Exercise description: Copy out each line of the items below word for word, leaving out the pictures.

[Records from a collection]
**********

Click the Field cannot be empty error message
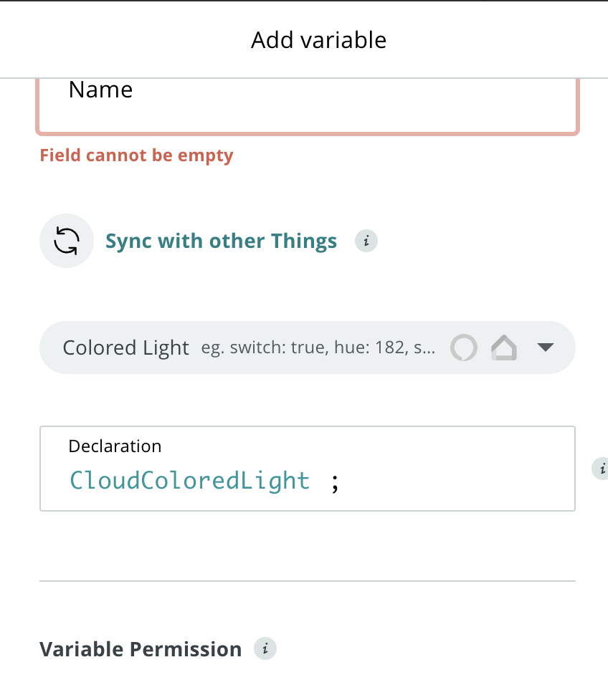Viewport: 608px width, 695px height. point(136,155)
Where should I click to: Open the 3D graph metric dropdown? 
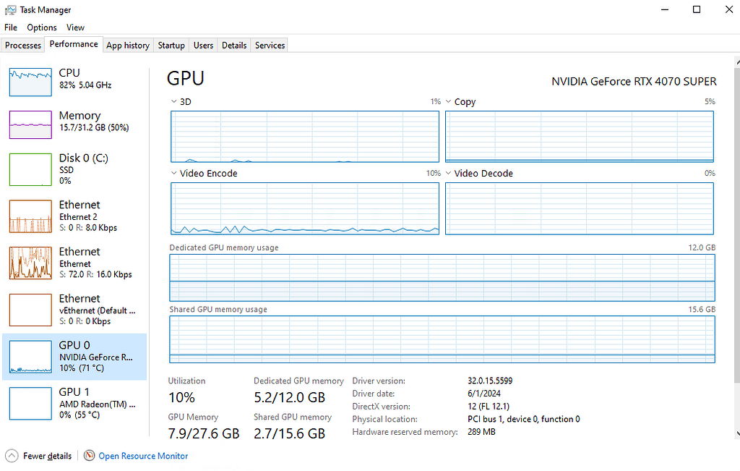174,101
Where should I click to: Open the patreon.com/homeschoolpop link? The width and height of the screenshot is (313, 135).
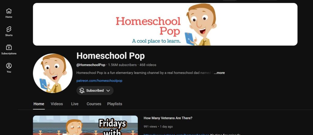pos(99,81)
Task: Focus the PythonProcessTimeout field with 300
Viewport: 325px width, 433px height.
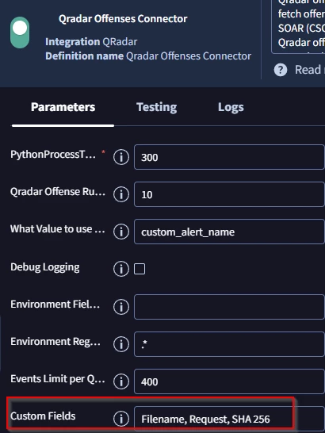Action: 229,157
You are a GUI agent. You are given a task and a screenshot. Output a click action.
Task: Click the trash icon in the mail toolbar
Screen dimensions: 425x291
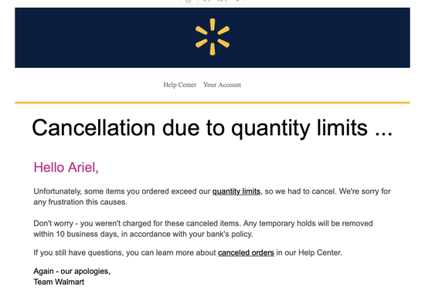pyautogui.click(x=189, y=1)
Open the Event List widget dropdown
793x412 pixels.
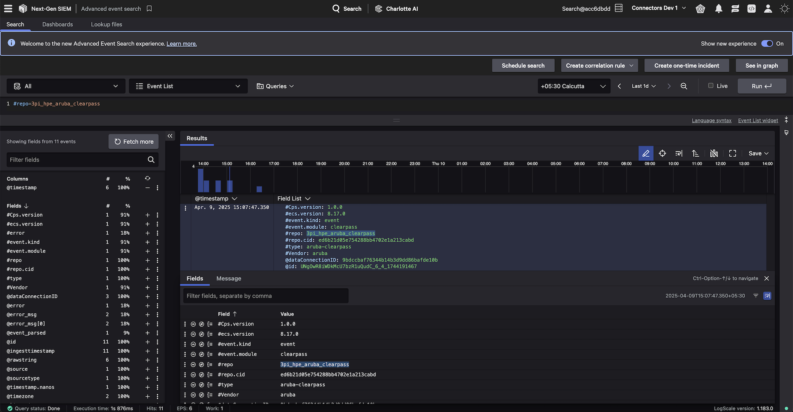[188, 86]
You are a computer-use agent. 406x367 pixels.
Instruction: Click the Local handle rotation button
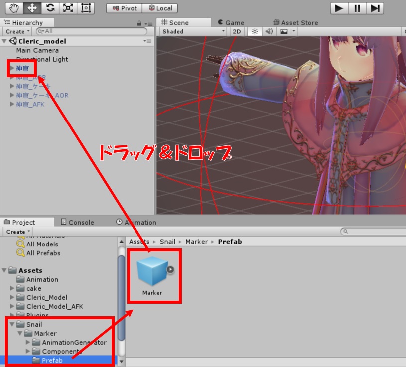[160, 8]
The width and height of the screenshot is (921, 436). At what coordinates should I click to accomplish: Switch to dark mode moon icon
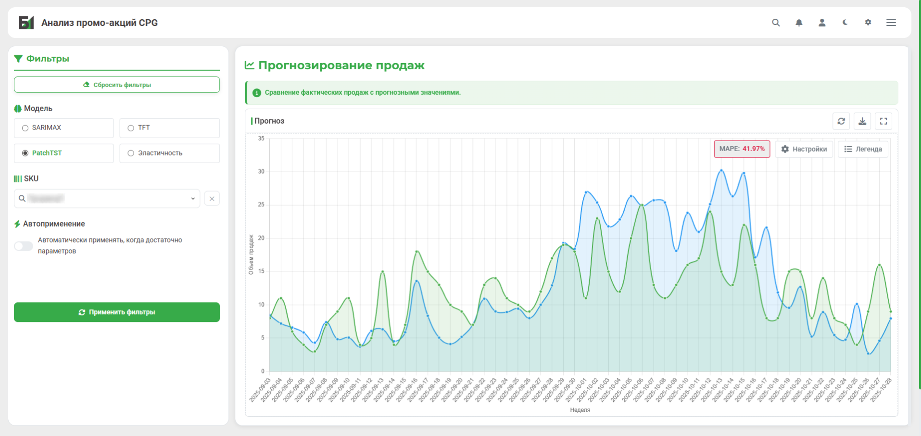tap(845, 23)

**********

The answer:
Click the Field cannot be empty error message
Viewport: 608px width, 695px height. point(136,155)
Where should I click to: Open the 3D graph metric dropdown? 
174,101
Where should I click to: Open the patreon.com/homeschoolpop link? The width and height of the screenshot is (313, 135).
pos(99,81)
Task: Focus the PythonProcessTimeout field with 300
Viewport: 325px width, 433px height.
Action: 229,157
You are a GUI agent. You are given a task and a screenshot. Output a click action.
Task: Click the trash icon in the mail toolbar
Screen dimensions: 425x291
pyautogui.click(x=189, y=1)
Open the Event List widget dropdown
793x412 pixels.
[188, 86]
You are a computer-use agent. 406x367 pixels.
Instruction: Click the Local handle rotation button
[160, 8]
The width and height of the screenshot is (921, 436). At what coordinates should I click to accomplish: Switch to dark mode moon icon
tap(845, 23)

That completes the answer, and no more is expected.